* **PROBLEM DESCRIPTION**
In this exercise, return only the lines that run from the line with "You are a computer-use agent." to the end of the entries below, both included. Pictures are not copied.
== INPUT DATA
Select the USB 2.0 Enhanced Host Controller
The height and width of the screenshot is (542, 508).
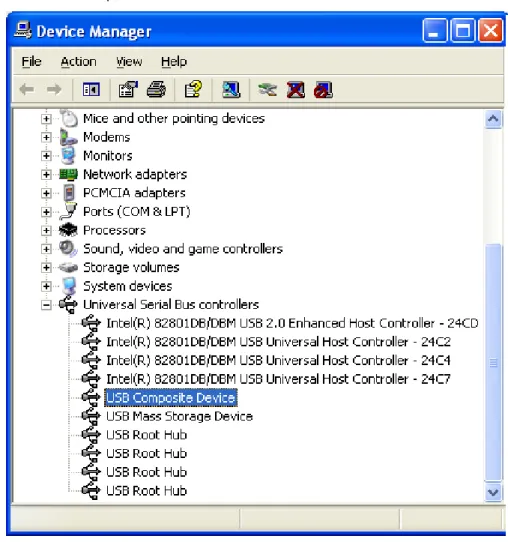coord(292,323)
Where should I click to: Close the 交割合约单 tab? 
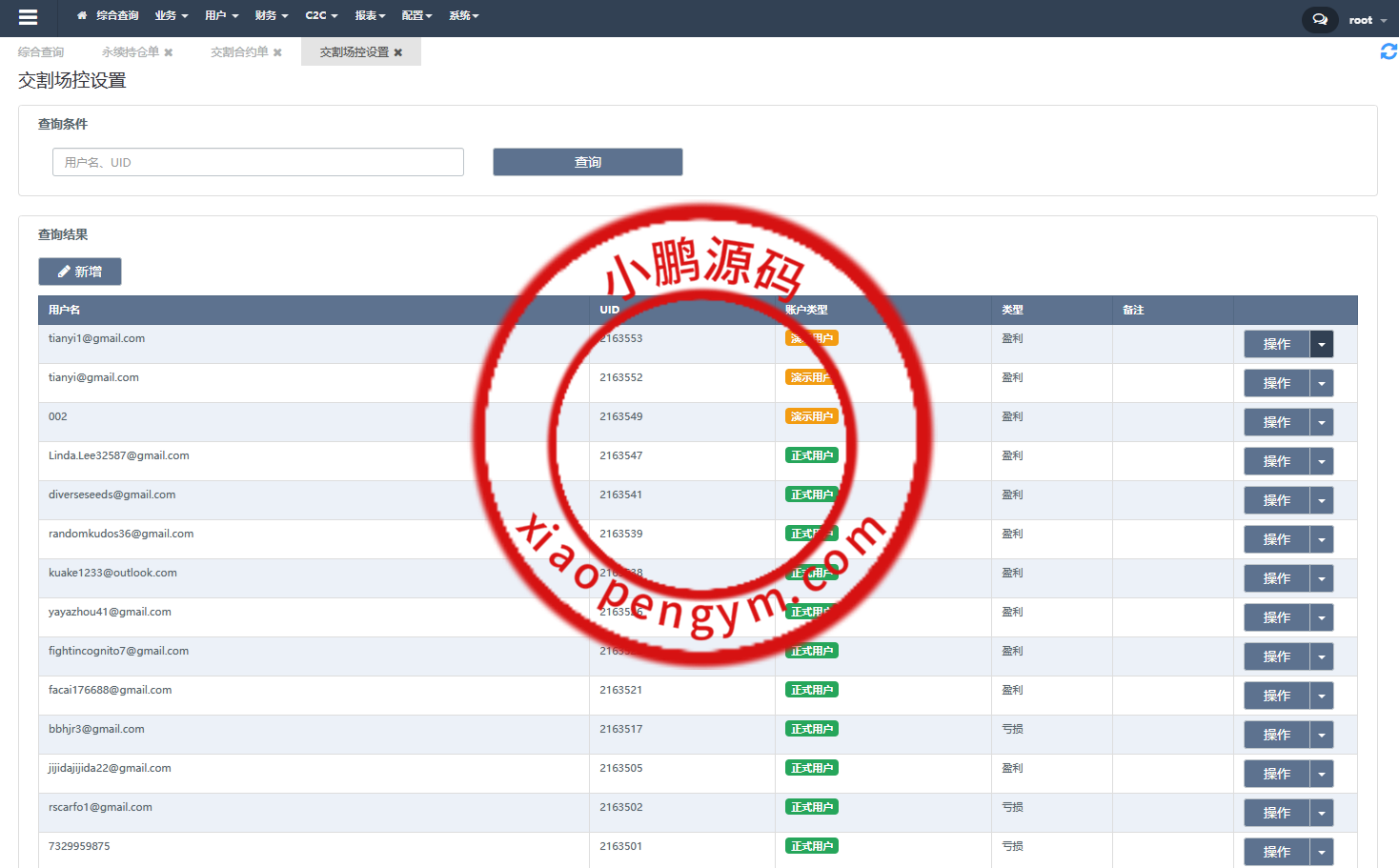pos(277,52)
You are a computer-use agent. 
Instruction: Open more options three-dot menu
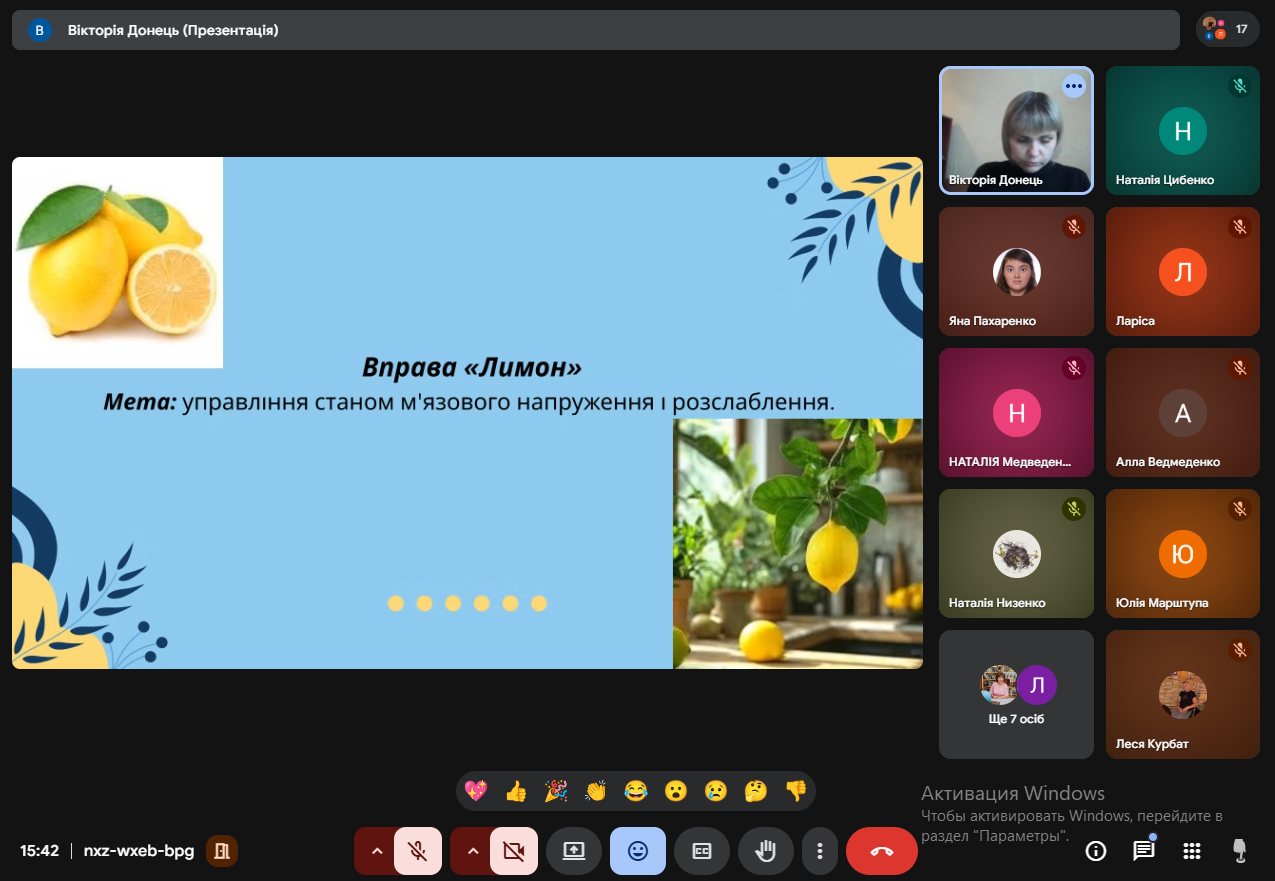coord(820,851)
====
* **SOLUTION TO THE EXERCISE**
You are a computer-use agent. 
Instruction: Open more options three-dot menu
coord(820,851)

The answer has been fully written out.